- **Work to be completed**
Only the lines from the one containing "Select the 1M date range" through the final line of the entries below are wanted, each copied exactly.
____
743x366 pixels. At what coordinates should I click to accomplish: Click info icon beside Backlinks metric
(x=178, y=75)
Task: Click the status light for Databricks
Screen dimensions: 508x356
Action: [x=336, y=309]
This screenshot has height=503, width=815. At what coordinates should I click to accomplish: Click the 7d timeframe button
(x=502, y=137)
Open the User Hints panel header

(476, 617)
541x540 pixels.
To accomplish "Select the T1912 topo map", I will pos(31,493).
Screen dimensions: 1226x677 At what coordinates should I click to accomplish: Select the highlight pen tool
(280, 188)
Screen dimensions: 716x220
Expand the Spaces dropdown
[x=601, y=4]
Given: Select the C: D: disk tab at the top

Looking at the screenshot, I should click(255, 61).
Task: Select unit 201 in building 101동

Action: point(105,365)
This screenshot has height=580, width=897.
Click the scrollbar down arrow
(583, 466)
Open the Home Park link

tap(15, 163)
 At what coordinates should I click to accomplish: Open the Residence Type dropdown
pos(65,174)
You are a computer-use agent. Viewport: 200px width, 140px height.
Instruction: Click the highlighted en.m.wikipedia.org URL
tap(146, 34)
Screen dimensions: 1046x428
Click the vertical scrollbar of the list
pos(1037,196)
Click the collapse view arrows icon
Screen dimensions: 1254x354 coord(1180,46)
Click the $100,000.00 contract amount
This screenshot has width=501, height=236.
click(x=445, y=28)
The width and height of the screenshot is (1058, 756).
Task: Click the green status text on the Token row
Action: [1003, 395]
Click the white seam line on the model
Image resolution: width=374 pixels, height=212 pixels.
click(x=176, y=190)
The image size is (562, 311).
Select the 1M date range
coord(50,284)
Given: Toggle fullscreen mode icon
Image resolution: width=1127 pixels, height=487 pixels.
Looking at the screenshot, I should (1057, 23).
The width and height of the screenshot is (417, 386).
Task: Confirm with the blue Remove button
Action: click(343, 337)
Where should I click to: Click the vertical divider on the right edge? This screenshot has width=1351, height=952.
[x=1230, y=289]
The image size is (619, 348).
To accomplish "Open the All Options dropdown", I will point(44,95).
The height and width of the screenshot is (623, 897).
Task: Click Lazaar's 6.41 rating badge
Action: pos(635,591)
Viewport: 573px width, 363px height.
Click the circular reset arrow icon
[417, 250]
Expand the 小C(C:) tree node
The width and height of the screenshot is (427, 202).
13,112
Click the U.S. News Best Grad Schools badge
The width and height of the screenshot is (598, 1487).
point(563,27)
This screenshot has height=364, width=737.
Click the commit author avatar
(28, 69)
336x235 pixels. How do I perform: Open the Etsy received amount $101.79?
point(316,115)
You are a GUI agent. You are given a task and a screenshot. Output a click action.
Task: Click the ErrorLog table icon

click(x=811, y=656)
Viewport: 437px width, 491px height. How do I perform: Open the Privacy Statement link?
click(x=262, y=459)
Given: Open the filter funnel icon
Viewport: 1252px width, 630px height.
____
- **Problem solution**
Select the 1M date range
coord(50,284)
Given: Toggle fullscreen mode icon
Image resolution: width=1127 pixels, height=487 pixels.
Looking at the screenshot, I should (1057, 23).
The width and height of the screenshot is (417, 386).
Task: Confirm with the blue Remove button
Action: click(343, 337)
Where should I click to: Click the vertical divider on the right edge? This screenshot has width=1351, height=952.
[x=1230, y=289]
The image size is (619, 348).
To accomplish "Open the All Options dropdown", I will point(44,95).
The height and width of the screenshot is (623, 897).
Task: Click Lazaar's 6.41 rating badge
Action: pos(635,591)
Viewport: 573px width, 363px height.
Click the circular reset arrow icon
[417, 250]
Expand the 小C(C:) tree node
The width and height of the screenshot is (427, 202).
13,112
Click the U.S. News Best Grad Schools badge
The width and height of the screenshot is (598, 1487).
point(563,27)
This screenshot has height=364, width=737.
Click the commit author avatar
(28, 69)
336x235 pixels. How do I perform: Open the Etsy received amount $101.79?
point(316,115)
You are a GUI agent. You are given a task and a screenshot. Output a click action.
Task: Click the ErrorLog table icon

click(x=811, y=656)
Viewport: 437px width, 491px height. How do I perform: Open the Privacy Statement link?
click(x=262, y=459)
Given: Open the filter funnel icon
Viewport: 1252px width, 630px height.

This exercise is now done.